All four failure paths trigger Next.js's built-in 404 flow, which renders the existing branded not-found.tsx page and returns an HTTP 404 status code.
ID Enumeration Protection
Because the ownership-scoped query (WHERE id = ? AND userId = ?) returns an empty result for both non-existent IDs and IDs belonging to other users, an authenticated user cannot determine whether a given ID exists. Both cases produce an identical 404 response.
Server-Side Data Pre-fetching
On a successful lookup, person and matches data are fetched server-side and passed as props to the client component (initialPerson, initialMatches, personId). This eliminates the extra client-side fetch that previously occurred on first load — the page is fully populated on the initial HTML response.
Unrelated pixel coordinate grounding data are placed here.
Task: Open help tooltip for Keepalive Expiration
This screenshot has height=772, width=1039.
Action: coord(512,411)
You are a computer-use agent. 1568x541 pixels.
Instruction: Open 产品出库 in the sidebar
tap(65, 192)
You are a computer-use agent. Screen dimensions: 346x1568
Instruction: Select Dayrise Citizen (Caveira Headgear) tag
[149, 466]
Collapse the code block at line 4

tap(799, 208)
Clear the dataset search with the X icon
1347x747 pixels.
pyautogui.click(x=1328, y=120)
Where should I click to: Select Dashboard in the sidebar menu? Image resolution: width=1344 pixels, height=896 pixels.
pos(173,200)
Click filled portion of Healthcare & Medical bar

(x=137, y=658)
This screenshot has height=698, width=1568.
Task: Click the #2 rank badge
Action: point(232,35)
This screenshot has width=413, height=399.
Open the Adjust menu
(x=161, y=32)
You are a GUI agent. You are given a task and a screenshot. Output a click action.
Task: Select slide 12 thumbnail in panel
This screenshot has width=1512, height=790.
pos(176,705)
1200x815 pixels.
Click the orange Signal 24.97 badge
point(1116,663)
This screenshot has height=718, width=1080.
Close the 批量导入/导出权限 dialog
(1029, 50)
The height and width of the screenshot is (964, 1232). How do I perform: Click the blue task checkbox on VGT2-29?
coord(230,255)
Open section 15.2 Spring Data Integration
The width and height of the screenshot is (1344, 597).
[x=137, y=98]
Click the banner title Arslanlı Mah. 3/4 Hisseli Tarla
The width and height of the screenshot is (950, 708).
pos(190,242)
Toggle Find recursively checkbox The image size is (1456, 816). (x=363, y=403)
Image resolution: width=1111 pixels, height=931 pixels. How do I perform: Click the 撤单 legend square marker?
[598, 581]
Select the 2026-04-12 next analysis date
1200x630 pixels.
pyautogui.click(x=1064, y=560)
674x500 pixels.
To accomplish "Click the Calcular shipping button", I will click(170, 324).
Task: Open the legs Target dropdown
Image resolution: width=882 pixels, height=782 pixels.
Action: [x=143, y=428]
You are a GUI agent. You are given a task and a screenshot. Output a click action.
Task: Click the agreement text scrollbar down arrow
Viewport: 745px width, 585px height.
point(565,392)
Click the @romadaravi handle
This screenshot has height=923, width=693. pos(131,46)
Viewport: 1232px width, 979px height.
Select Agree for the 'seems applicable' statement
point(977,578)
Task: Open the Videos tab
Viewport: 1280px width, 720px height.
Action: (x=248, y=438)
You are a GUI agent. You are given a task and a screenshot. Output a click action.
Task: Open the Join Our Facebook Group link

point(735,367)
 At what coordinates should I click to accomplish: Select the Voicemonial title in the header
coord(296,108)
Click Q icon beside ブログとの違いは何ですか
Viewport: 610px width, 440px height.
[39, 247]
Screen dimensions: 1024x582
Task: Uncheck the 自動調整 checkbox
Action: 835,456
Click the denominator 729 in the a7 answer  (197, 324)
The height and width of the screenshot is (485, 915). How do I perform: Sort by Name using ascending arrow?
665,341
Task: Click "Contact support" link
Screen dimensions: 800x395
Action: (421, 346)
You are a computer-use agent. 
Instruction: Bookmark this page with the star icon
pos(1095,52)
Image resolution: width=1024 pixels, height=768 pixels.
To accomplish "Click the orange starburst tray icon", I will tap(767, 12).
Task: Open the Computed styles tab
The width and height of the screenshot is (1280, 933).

After a re-screen action, the client component calls refreshPerson() (a lightweight fetch to /api/people/[id]) to update the displayed state with fresh screening results. This is the only client-side fetch that remains.
Static Prerender Prevention
The page exports:
export const dynamic = "force-dynamic";
This prevents Next.js from attempting to statically prerender the route at build time, which would fail because the page reads from the database and requires an authenticated session.
Error States
| URL | Condition | Response |
|---|---|---|
/dashboard/people/not-a-number | Non-numeric segment | HTTP 404 + branded not-found page |
/dashboard/people/99999 | Record does not exist | HTTP 404 + branded not-found page |
/dashboard/people/123 | Record belongs to another user | HTTP 404 + branded not-found page |
/dashboard/people/123 | No active session | HTTP 404 + branded not-found page |
/dashboard/people/123 | Valid, owned record | 200 + server-rendered detail page |